### Page extract
Let $I$ be a real interval.

Let $f: I \to \R$ be a continuous real function.


Then the image of $f$ is a real interval.


Proof 1

Let $J$ be the image of $f$.

By definition of real interval, it suffices to show that:

$\forall y_1, y_2 \in J: \forall \lambda \in \R: y_1 \le \lambda \le y_2 \implies \lambda \in J$


So suppose $y_1, y_2 \in J$, and suppose $\lambda \in \R$ is such that $y_1 \le \lambda \le y_2$.

Consider these subsets of $I$:

$S = \set {x \in I: \map f x \le \lambda}$
$T = \set {x \in I: \map f x \ge \lambda}$

As $y_1 \in S$ and $y_2 \in T$, it follows that $S$ and $T$ are both non-empty.

Also, $I = S \cup T$.

So from Interval Divided into Subsets, a point in one subset is at zero distance from the other.


So, suppose that $s \in S$ is at zero distance from $T$.

From Limit of Sequence to Zero Distance Point, we can find a sequence $\sequence {t_n}$ in $T$ such that $\ds \lim_{n \mathop \to \infty} t_n = s$.

### What to do
a – In the proof about the image of a continuous function, which result is cited to conclude that a point in one subset is at zero distance from the other?
b – Decide whether each statement below agrees with the proof about the image of a continuous function, answering yes or no and quoting the deciding words of the proof.
(i) The proof lets $J$ stand for the image of $f$.
(ii) The function $f$ is assumed to be differentiable.
(iii) The sequence $\sequence {t_n}$ is chosen from the subset $S$.
c – Continue the proof about the image of a continuous function, starting after its final sentence.

### Raw data
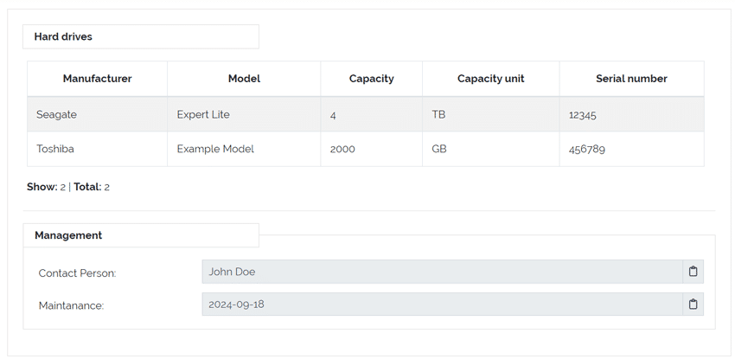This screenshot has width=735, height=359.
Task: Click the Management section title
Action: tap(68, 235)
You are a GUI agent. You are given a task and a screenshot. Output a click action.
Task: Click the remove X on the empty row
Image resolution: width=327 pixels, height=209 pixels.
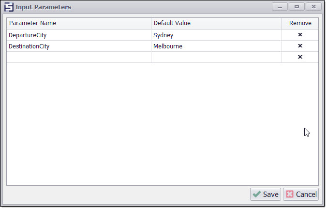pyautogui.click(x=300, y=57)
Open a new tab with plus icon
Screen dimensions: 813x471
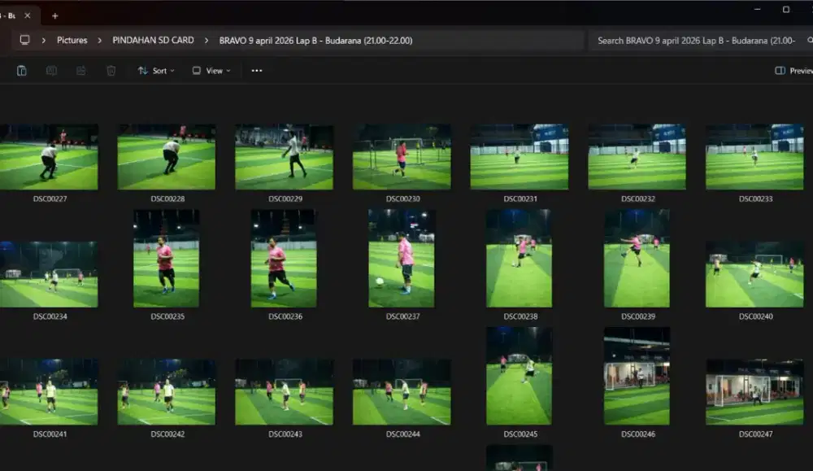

...

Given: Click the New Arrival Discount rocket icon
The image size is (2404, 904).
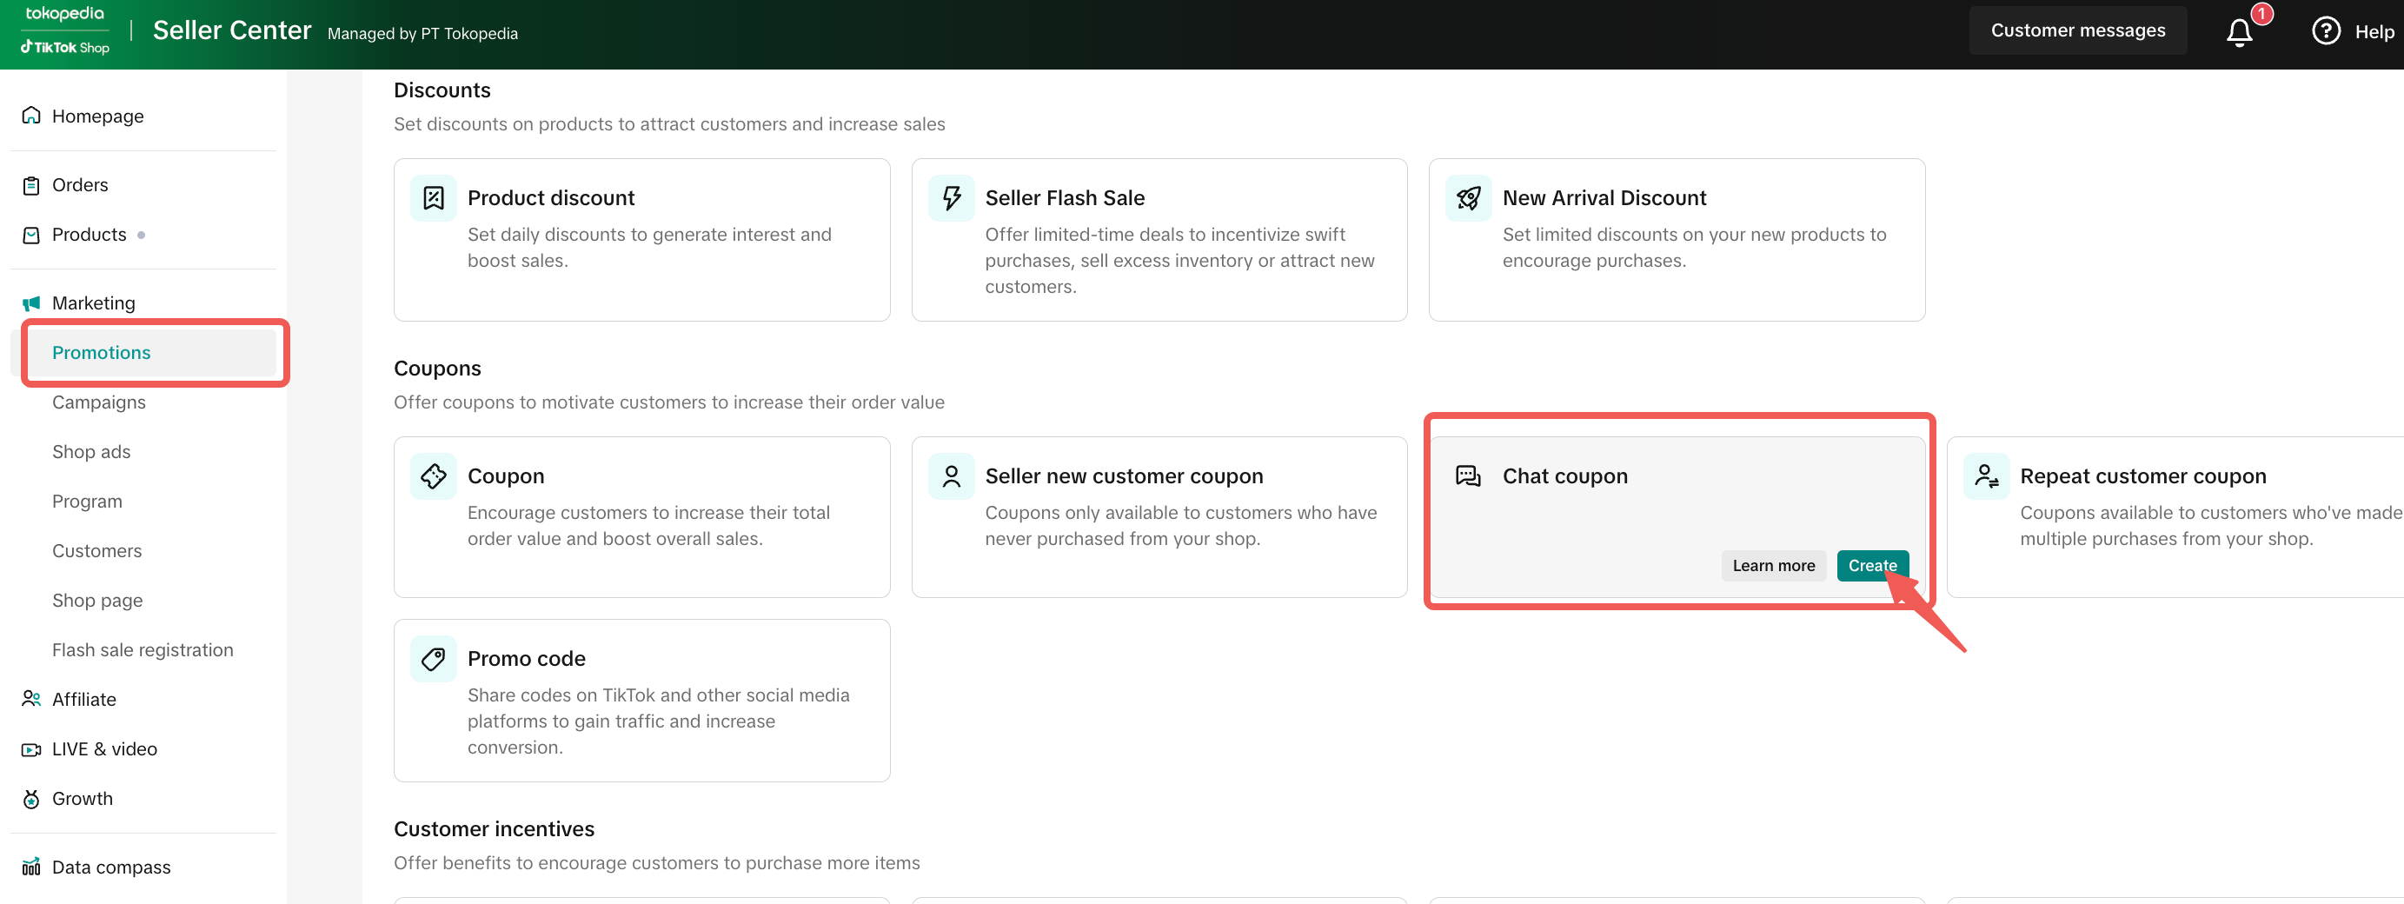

### Answers to each task
a – Interval Divided into Subsets

b –
(i) Yes: "Let $J$ be the image of $f$."
(ii) No: "Let $f: I \to \R$ be a continuous real function."
(iii) No: "a sequence $\sequence {t_n}$ in $T$"

c –
Since $f$ is continuous on $I$, it follows from Limit of Image of Sequence that:

$\ds \lim_{n \mathop \to \infty} \map f {t_n} = \map f s$


But:

$\forall n \in \N_{> 0}: \map f {t_n} \ge \lambda$

Therefore by Lower and Upper Bounds for Sequences:

$\map f s \ge \lambda$

We already have that:

$\map f s \le \lambda$

Therefore:

$\map f s = \lambda$

and so:

$\lambda \in J$


A similar argument applies if a point of $T$ is at zero distance from $S$.

$\blacksquare$


Proof 2

Let $J$ be the image of $f$.

By Subset of Real Numbers is Interval iff Connected we need to show that $J$ is connected (and hence an interval).

Aiming for a contradiction, suppose not.

Then there exists a separation $S \mid T$ of $J$.

Define $A = f^{-1} \sqbrk S$ and $B = f^{-1} \sqbrk T$. $A$ and $B$ are both non-empty.

Because $f$ is continuous, by Continuous iff inverse image of any open set is open we must have $A$ and $B$ open.

Because $S \mid T$ is a separation:

$A \cap B = f^{-1} \sqbrk S \cap f^{-1} \sqbrk T = f^{-1} \sqbrk {S \cap T} = \O$, because $S \mid T$ is a separation.

Also, $A \cup B = f^{-1} \sqbrk S \cup f^{-1} \sqbrk T = f^{-1} \sqbrk {S \cup T} = f^{-1}(J) = I$ ($S \mid T$ is a separation of $J$).

Hence $A \mid B$ is a separation of $I$.

$I$ can certainly not be an interval (because it is not connected).

This is a contradiction.

Thus $J$ must be an interval.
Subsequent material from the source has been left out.